Perkara stereotip tidak berhenti disitu, beralih pada sudut pandang

lain yang rekan penulis telah rumuskan pada analisisnya yang tertuang

didalam mind map kelompok mencoba untuk memberikan solusinya

terkait masalah yang ditimbulkan oleh stereotip ini. Modelling adalah

dengan cara memberikan contoh yang baik kepada masyarakat luas,

contoh realistisnya adalah dengan melihat kepala daerah yang

belakangan banyak dari kalangan perempuan, semua mata coba

diarahkan kepada hal tersebut untuk memberikan contoh dan wawasan

kepada semua bahwa kedudukan wanita dan pria tidak selalu

menomorduakan sosok wanita atau biasa disebut dengan Sub Ordinasi.
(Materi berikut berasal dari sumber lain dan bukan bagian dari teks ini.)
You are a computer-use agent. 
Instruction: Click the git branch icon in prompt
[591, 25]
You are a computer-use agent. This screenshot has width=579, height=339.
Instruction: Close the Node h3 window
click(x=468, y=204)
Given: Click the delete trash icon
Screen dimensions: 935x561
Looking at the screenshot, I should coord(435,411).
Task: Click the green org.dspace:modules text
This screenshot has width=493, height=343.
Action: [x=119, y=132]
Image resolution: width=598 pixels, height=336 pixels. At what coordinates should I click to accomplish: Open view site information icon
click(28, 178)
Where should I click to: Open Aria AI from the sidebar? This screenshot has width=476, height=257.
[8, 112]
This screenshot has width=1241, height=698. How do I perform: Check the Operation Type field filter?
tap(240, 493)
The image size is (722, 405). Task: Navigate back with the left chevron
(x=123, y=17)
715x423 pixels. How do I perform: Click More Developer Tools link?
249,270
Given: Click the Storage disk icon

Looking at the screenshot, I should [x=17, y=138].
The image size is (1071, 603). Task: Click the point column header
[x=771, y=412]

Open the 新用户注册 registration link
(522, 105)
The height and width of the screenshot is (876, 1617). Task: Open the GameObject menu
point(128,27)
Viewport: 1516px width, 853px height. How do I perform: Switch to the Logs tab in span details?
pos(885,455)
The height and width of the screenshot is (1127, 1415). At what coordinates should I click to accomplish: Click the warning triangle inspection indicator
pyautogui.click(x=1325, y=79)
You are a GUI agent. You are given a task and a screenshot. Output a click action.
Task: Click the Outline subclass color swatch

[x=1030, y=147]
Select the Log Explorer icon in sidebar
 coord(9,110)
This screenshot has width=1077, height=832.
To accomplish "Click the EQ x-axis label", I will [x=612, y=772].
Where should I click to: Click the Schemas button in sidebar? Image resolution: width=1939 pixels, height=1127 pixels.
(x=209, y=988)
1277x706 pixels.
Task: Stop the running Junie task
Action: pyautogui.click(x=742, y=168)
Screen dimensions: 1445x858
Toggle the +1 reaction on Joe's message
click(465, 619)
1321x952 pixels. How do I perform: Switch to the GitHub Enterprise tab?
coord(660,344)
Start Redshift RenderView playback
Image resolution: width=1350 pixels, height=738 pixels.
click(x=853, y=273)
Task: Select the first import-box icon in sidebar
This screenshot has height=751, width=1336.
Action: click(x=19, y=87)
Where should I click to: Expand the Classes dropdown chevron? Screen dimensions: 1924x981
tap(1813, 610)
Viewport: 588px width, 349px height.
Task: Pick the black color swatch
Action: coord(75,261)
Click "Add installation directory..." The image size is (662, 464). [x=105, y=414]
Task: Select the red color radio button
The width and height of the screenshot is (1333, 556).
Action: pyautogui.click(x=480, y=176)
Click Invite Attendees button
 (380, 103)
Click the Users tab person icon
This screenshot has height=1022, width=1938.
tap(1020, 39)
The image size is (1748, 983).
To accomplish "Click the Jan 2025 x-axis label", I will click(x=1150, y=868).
Selanjutnya adalah pemahaman, stereotip yang selama ini telah menjadi

maklum dibenak masyarakat umum dapat diluruskan kembali menjadi

stereotip yang adil antara wanita dan pria. Pemberian pemahaman ini bisa

dimulai dari pendidikan kelembagaan seperti sekolah dasar karena dalam


teori perkembangan anak pada usia ini sudah bisa mencerna hal-hal yang

bersifat umum.
Yang terakhir dari sumber masalah pelecehan seksual di trasportasi

adalah agresi yang menjurus pada arah seksual. Masalah ini adalah

kelanjutan dari masalah stereotip salah yang berkembang luas di

masyarakat. Wanita yang digambarkan berkarakteristik vulgar dan lemah

menjadi keyakinan tersendiri bagi sebagian kaum pria sehingga

menimbulkan kejadian amoral seperti yang terjadi pada kasus di

Sumatera Selatan tersebut. Solusi untuk kejadian ini dari pengamatan dan

analisis lanjutan penulis adalah dengan dua cara, pertama adalah dengan

standarisasi pendidikan yang mencoba meberikan pendidikan seks sejak

usia dini, pencanangan rencana ini sebenarnya sudah lama menjadi isu

hangat dalam beberapa tahun ini, namun selanjutnya tidak ada tindak

lanjut yang serius padahal untuk mengurangi masalah yang besar adalah

dengan memperbaiki hal-hal kecil yang terkait dengan masalah tersebut

lebih dahulu. Sektor pendidikan tidak berhenti disitu, pendidikan berbasis

agama juga sangat urgen kaitannya untuk membentuk pribadi yang baik

karena semua agama maupun kepercayaan yang manusia anut bahkan

tidak mengajarkan melakukan tindakan amoral seperti melecehkan lawan

jenisnya.
Faktor keamanan adalah bentuk yang paling inti, konstitusi dan

perundang-undangan yang tegas akan membuat individu yang

berkeinginan untuk bertindak jahat akan segan dan memilih

mengurungkan niatnya. Petugas keamanan dan pihak berwajib seperti

tentara dan polisi beserta bagian-bagiannya yang lebih spesifik juga harus

memiliki standar khusus untuk satuannya agar menjadi petugas


keamanan yang benar-benar melindungi masyarakat luas bukan malah

memberikan teladan yang buruk bagi siapa yang harusnya dia lindungi.